The long-promised work, after prodigious brainspinning and careful polishing, made its appearance in 1817, fully realizing the expectations entertained of it by the public, for a more complete success has rarely attended an author. Lalla Rookh was universally read, admired, and praised. It was dramatized at Berlin, and acted there by the Court itself; was translated into more than one European language, as well as into Persian, and, in short, enjoyed a reign of more than average duration in the realms of literature. The "Letters" teem with testimonies to its extraordinary attraction, and these, too, from superior judges of literary merit. This must appear surprising to the readers of fiction of the present day, for whom the adventures, sorrows, and even loves, of such fanciful and poetical beings would probably yield but slight interest: certainly less than those of the greengrocer or factory-spinner. But thirty-five years necessarily bring altered tastes upon their wing.

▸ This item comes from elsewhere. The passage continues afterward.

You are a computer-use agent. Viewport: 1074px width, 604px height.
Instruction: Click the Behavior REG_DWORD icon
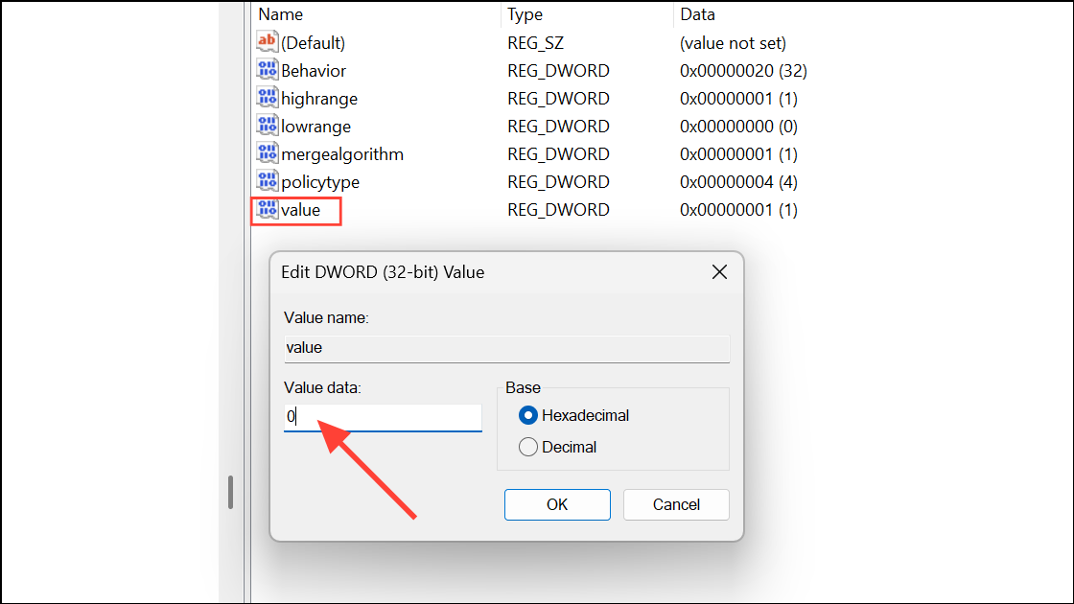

In one short year after this imaginative tale came out, Moore writes (under date of March, 1818) to his mother, "They will soon go to press with a seventh edition of Lalla Rookh." Messrs Longman paid the

author no less than three thousand guineas for the copyright. It was dedicated to Mr. Rogers, to whom, indeed, it was in great measure indebted for its origin. "The subject," writes Moore to his friend Dalton, in 1814, "is one of Rogers's suggesting, and so far I am lucky, for it quite enchants me; and, if what old Dionysius the critic says be true, that it is impossible to write disagreeably upon agreeable subjects, I am not without hopes that I shall do something which will not disgrace me."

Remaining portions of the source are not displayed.